和田:私は海外ビューティ企業を担当して、2回目です。今回のデザインは吹き出しやグラフがあって、フレッシャーズに比較的近い入社3年目の私にも分かりやすいものになっていると思います。前回は編集部配属になってちょうど1年の頃で、必死にページを作ったのが懐かしいです。
横山:何か発見はありましたか?
ロレアルのパワーは圧倒的
和田:業界3位のエスティ ローダーがプーチと合併を計画していますが、実現したとしても、1位のロレアル、2位のユニリーバには届かないんだな、というのが実感できました。ロレアルのパワーは圧倒的で、ケリングと組んでもっと強くなりますね。

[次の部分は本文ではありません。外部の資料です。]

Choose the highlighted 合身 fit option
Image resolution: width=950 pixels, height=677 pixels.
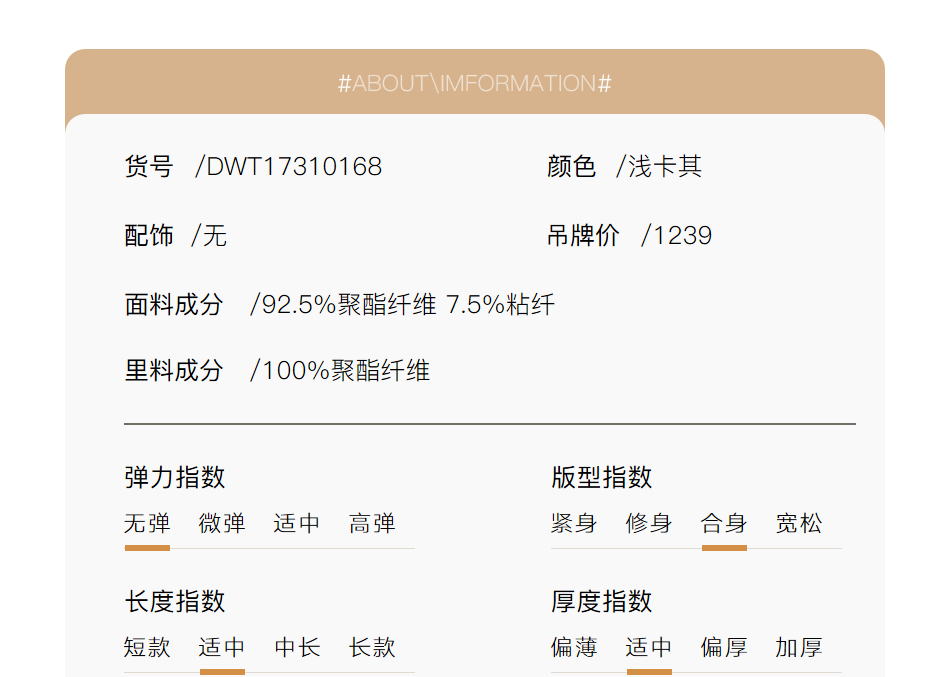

横山:強いものがより強くなるというのは、ファッションも一緒です。LVMHはナイキやザラ(インディテックス)の2倍規模。僕が「WWDJAPAN」編集部に入ったときは1兆円に満たなかったのに、今や14兆円超です。ファッションとビューティ両方の有力企業をほぼ網羅しているので、例えば商業施設のリーシング担当といった人たちに重宝されると思います。
和田:売り上げ規模のランキング自体はあまり変わりませんが、企業説明の最新動向部分を読んでもらえたら、情報がアップデートできますよね。折に触れて読み返してもらえたらうれしいです。
横山:見返すたびに発見があると思います。デザイナー交代もまとめていますし、イントロの部分では百貨店の売上高ランキングやビューティの名品も紹介します。2年ぶりの「業界人図鑑」では、ヘアサロン「スロウ」の柳亜矢子ディレクターにフォーカス。仕事の醍醐味を聞きました。「人に関わる仕事なので、お客さまに救われることも多い」という言葉が印象的でした。
和田:フレッシャーズはもちろん、読者がどう読んでくれたのかは気になります。「こうしてほしい!」は是非アンケートにお寄せいただきたいです。来年の特集に反映していきます!